Sul Pezzo
Taranto, sequestrato autodemolitore abusivo
Carabinieri del Nucleo Investigativo di Polizia Ambientale, Agroalimentare
e Forestale (NIPAAF) di Taranto hanno proceduto al sequestro penale di una superficie di circa 10.000 metri quadri, sulla quale era stata allestita un’attività abusiva di autodemolizione e discarica di veicoli fuori uso, rottami ferrosi e componenti di automezzi.
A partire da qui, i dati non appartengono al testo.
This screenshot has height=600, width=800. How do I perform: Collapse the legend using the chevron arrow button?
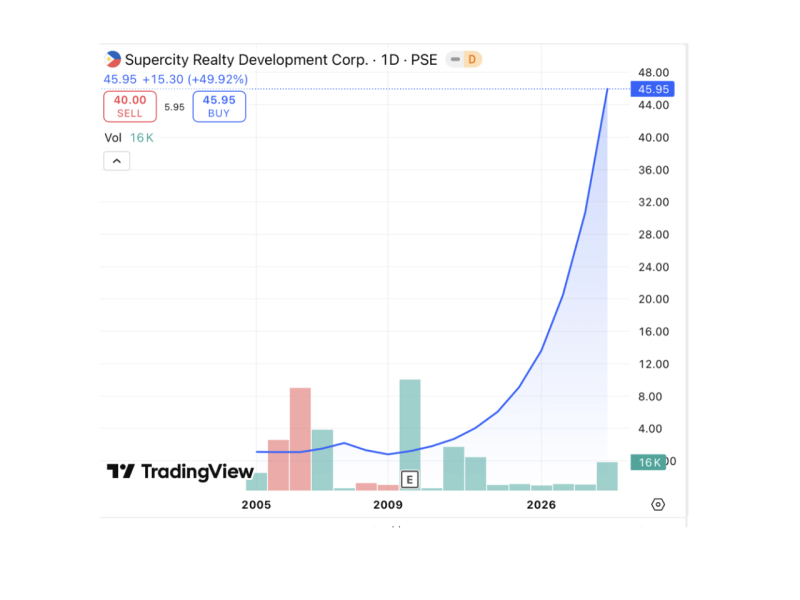(116, 160)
“I militari – spiega una nota stampa – nei pressi della zona industriale di San Giorgio Ionico, hanno accertato che all’interno di un’area privata si svolgeva un’attività destinata ad autodemolizione in forma abusiva e che l’area era stata altresì adibita a depositeria di autoveicoli in parte smontati ed in parte abbandonati. Oltre all’esercizio abusivo di autodemolizione, sono stati rinvenuti a cielo aperto ed esposti direttamente all’azione degli agenti atmosferici, rifiuti speciali pericolosi e non pericolosi quali, veicoli fuori uso, parti di carrozzeria e pneumatici fuori uso, ed altro materiale accatastato all’interno di vecchi container”.
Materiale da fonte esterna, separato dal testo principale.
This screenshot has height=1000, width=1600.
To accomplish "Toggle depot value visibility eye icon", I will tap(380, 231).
Secondo quanto riferiscono i carabinieri “tutti questi rifiuti erano stati depositati su di un terreno privo di pavimentazione e di sistema
di raccolta delle acque meteoriche creando così un possibile pericolo di inquinamento per il suolo ed il sottosuolo. Il responsabile è stato deferito a piede libero all’Autorità Giudiziaria con l’accusa di aver realizzato
una discarica non autorizzata di rifiuti speciali e per l’esercizio abusivo dell’attività di autodemolitore. Secondo quanto previsto dal Codice dell’Ambiente, rischia la pena dell’arresto da sei mesi a due anni e l’ammenda da 2.600 euro a 26.000 euro, nonché l’obbligo di bonifica e di ripristino dello stato dei luoghi”.